Arrivés autour de 17h30, un peu plus d'une heure après avoir atterri en France, les champions d'Europe ont remonté dans deux bus à impériale et pendant 40 minutes "la plus belle avenue du monde", où 100.000 personnes étaient attendues.
"We are the champions", "ici c'est Paris", "qui ne saute pas est Marseillais": la bande son traditionnelle des trophées dans la capitale a été joyeusement entonnée, à grand renfort de drapeaux et de fumigènes pour compléter l'ambiance. Plus tôt, les écrans géants ont enchaîné la rediffusion des buts parisiens lors de leur étincelante victoire 5-0 contre l'Inter Milan, samedi à Munich.

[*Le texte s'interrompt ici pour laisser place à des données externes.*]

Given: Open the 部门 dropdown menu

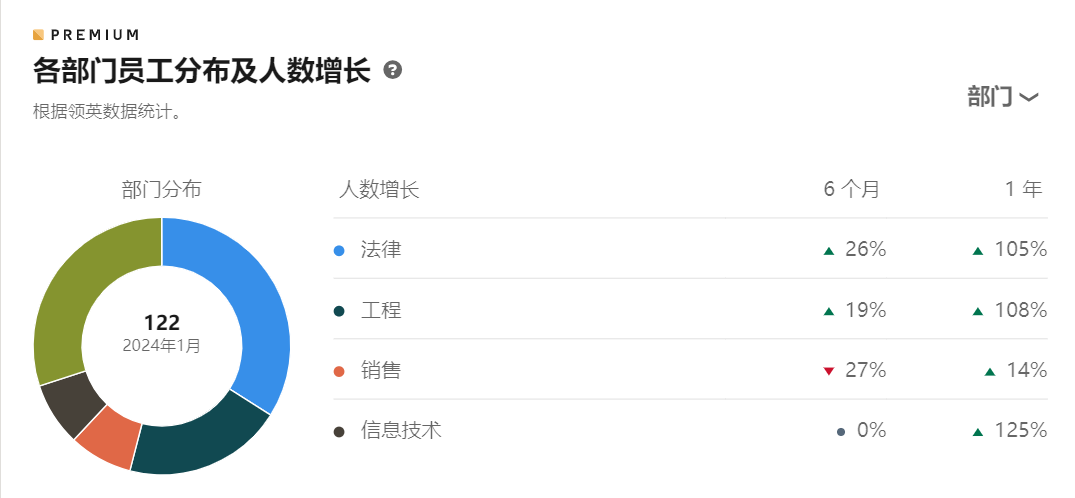Looking at the screenshot, I should (1003, 97).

"C'était rapide mais je ne regrette pas d'être venue. Voir la coupe en vrai permet de réaliser qu'on est vraiment champions d’Europe. C’était presque trop beau pour être vrai hier tellement on a dominé, je n'y croyais pas vraiment" savoure Camille, 22 ans, étudiante en Staps.
Abderrahmane, 20 ans, "fan depuis tout petit du PSG", n'en revient pas. "C'était incroyable! Respect et bonheur (...) c'était bien organisé, il n'y a pas eu de débordements". Il est venu depuis Angers avec des amis, ils ont regardé le match à la télé, avant de faire "la fête sur les Champs" et sont revenus dimanche. Ils repartent avec les drapeaux distribués en abondance "et un grand sourire".

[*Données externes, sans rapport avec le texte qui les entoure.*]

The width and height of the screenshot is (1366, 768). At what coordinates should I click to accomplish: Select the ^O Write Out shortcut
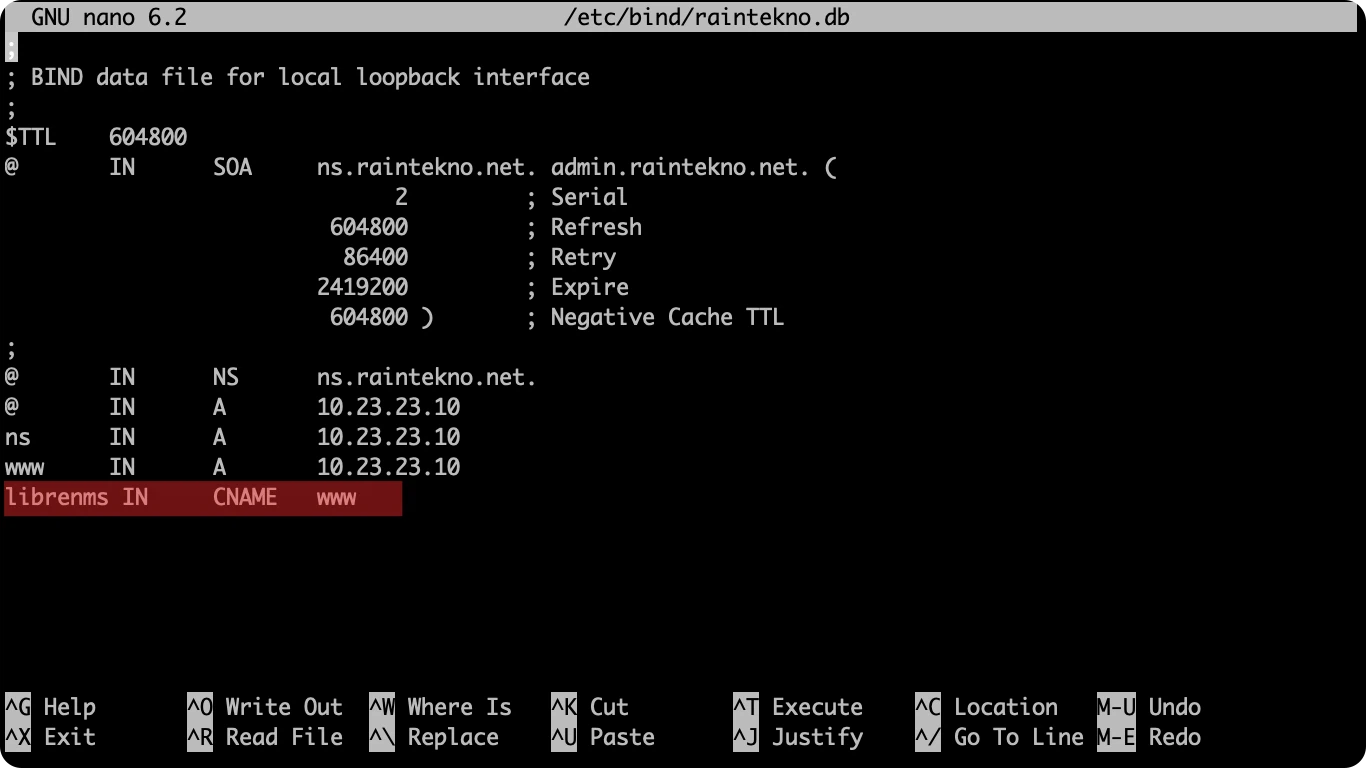coord(265,707)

Si les Champs ont été organisés en bloc par la préfecture de police pour mieux contrôler la foule, beaucoup de supporters ont suivi à distance le bus, remontant avec lui l'avenue, téléphone portable sorti pour tout filmer.
Les joueurs, maillot spécial floqué "25" dans le dos et médaille autour du cou, ont successivement brandi la coupe aux grandes oreilles convoitée depuis tant d'années, et ont harangué la foule, notamment le capitaine brésilien Marquinhos ou le joueur emblématique du club Presnel Kimpembe qui ont pris le micro pour lancer le principal chant des supporters parisiens "tous ensemble on chantera".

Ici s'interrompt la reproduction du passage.